From there, Norquist notes how media polarization has affected this trend and the role that lobbies have played: national ethnic lobbies advancing their own interests, military contracting lobbies out for themselves, etc. No lobby exists, and perhaps no interest group can possibly exist, that concerns itself strictly with a realistic foreign policy.
While there were reasons to believe that America might benefit from rethinking its policy vis-à-vis Iraq, all such debate within the Republican Party was shut down for the bulk of 2006 in order to avoid advantaging the Democrats in the November elections. Partisan loyalty has created a stickiness in moving to—or even suggesting—different strategies.

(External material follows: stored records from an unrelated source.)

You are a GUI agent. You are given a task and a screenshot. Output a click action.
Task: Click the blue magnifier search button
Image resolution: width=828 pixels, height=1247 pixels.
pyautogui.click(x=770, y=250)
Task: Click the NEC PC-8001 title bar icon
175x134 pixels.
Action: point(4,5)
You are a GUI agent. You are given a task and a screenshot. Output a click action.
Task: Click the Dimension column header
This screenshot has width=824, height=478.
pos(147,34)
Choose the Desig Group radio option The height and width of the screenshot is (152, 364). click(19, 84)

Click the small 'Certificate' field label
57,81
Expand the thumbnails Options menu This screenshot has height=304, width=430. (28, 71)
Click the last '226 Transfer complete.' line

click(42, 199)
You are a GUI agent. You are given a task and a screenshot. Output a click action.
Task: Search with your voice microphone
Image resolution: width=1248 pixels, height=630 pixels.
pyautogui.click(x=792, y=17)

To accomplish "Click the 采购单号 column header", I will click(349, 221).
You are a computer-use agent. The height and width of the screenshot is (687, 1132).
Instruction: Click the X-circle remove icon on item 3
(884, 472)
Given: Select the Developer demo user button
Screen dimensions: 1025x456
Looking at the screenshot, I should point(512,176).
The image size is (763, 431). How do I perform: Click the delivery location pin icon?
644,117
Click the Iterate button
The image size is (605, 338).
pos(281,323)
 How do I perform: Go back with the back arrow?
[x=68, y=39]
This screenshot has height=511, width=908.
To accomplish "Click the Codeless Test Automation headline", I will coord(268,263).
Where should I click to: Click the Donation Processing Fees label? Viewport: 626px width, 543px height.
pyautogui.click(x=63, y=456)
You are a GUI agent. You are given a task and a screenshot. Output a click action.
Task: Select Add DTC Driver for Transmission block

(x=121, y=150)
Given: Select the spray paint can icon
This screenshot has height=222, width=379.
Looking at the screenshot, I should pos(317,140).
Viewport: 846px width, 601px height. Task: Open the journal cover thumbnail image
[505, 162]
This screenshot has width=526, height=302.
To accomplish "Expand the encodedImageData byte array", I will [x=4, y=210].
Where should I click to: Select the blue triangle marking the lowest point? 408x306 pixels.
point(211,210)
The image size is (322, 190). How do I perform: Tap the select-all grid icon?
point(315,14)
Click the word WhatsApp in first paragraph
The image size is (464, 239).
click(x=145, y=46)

On the Democratic side, there is more attention paid to how to damage Bush and the Republicans than to what the United States should and should not be doing in Mesopotamia and its environs.
The blind partisan loyalty of the bases of both political parties is not conducive to creating a serious foreign policy.
(Norquist also makes the claim that there is "no national lobby for a strong military," because contractors' lobbies put individual companies above the military's need for "new planes, ships, and tanks." This is a curious statement, since obviously there are companies whose interest is precisely in the building of new planes, ships, and tanks, often new planes, ships, and tanks that the military itself does not want. Norquist has fallen into slogan-think here: the cause of military "strength," as conventionally understood, is not underserved by lobbyists; rather, the cause of military prudence is friendless. More tanks, planes, and ships do not necessarily amount to a sounder foreign policy--on the contrary, an abundance of such things encourages the Madeleine Albright mentality which asks "Why have a military if we're not going to use it?")
Although Norquist ends on a hopeful note, looking forward to the day when think tanks are once again concerned with the public interest and not with partisan politics, his penultimate paragraph suggests what might have to happen before we get a serious foreign-policy discussion in this country:
The present partisan stalemate is unlikely to change until one party breaks through and becomes dominant, as the FDR coalition did after 1934. This will free the majority party to create a position devoid of the extreme fringes currently needed to compete in the evenly matched partisan fight. The party out of power will have the time and focus to think not only about foreign policy in the abstract but also to confront and challenge the ruling party’s approach to the world.
Unfortunately, that majority party will probably be the Democrats, the way things are going now. And I don't share Norquist's confidence that even with both parties secure in majority and minority status we would get a realistic reconsideration of our warmaking and diplomacy. But one can always hope.